= Goal of the exercise =
Repeat the material below exactly, line for line.

= Data to process =
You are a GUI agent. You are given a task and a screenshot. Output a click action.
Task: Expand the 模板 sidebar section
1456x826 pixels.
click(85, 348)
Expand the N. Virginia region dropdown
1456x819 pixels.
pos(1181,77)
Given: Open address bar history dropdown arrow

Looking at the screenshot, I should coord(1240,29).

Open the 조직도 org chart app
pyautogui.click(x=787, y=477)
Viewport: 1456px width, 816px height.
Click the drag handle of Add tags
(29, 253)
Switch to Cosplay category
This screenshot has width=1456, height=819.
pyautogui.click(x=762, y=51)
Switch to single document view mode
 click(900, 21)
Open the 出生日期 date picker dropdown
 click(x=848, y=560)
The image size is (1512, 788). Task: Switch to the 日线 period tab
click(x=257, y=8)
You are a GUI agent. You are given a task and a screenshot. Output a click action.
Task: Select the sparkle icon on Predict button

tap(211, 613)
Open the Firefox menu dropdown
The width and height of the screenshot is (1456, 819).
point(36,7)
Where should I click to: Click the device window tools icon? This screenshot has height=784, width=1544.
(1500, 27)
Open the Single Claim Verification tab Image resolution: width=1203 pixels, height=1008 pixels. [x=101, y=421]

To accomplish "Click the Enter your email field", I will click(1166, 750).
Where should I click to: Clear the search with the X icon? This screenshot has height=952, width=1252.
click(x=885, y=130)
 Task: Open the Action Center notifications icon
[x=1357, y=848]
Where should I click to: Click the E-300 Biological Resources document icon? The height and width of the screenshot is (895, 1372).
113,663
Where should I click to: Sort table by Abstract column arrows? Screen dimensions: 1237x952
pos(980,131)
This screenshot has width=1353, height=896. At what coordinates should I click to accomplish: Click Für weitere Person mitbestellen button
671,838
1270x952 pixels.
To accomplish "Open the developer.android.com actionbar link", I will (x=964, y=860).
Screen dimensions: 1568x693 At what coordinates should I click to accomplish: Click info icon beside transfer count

= Task response =
You are a GUI agent. You are given a task and a screenshot. Output a click action.
Task: Expand the 模板 sidebar section
1456x826 pixels.
click(85, 348)
Expand the N. Virginia region dropdown
1456x819 pixels.
pos(1181,77)
Given: Open address bar history dropdown arrow

Looking at the screenshot, I should coord(1240,29).

Open the 조직도 org chart app
pyautogui.click(x=787, y=477)
Viewport: 1456px width, 816px height.
Click the drag handle of Add tags
(29, 253)
Switch to Cosplay category
This screenshot has width=1456, height=819.
pyautogui.click(x=762, y=51)
Switch to single document view mode
 click(900, 21)
Open the 出生日期 date picker dropdown
 click(x=848, y=560)
The image size is (1512, 788). Task: Switch to the 日线 period tab
click(x=257, y=8)
You are a GUI agent. You are given a task and a screenshot. Output a click action.
Task: Select the sparkle icon on Predict button

tap(211, 613)
Open the Firefox menu dropdown
The width and height of the screenshot is (1456, 819).
point(36,7)
Where should I click to: Click the device window tools icon? This screenshot has height=784, width=1544.
(1500, 27)
Open the Single Claim Verification tab Image resolution: width=1203 pixels, height=1008 pixels. [x=101, y=421]

To accomplish "Click the Enter your email field", I will click(1166, 750).
Where should I click to: Clear the search with the X icon? This screenshot has height=952, width=1252.
click(x=885, y=130)
 Task: Open the Action Center notifications icon
[x=1357, y=848]
Where should I click to: Click the E-300 Biological Resources document icon? The height and width of the screenshot is (895, 1372).
113,663
Where should I click to: Sort table by Abstract column arrows? Screen dimensions: 1237x952
pos(980,131)
This screenshot has width=1353, height=896. At what coordinates should I click to accomplish: Click Für weitere Person mitbestellen button
671,838
1270x952 pixels.
To accomplish "Open the developer.android.com actionbar link", I will (x=964, y=860).
Screen dimensions: 1568x693 At what coordinates should I click to accomplish: Click info icon beside transfer count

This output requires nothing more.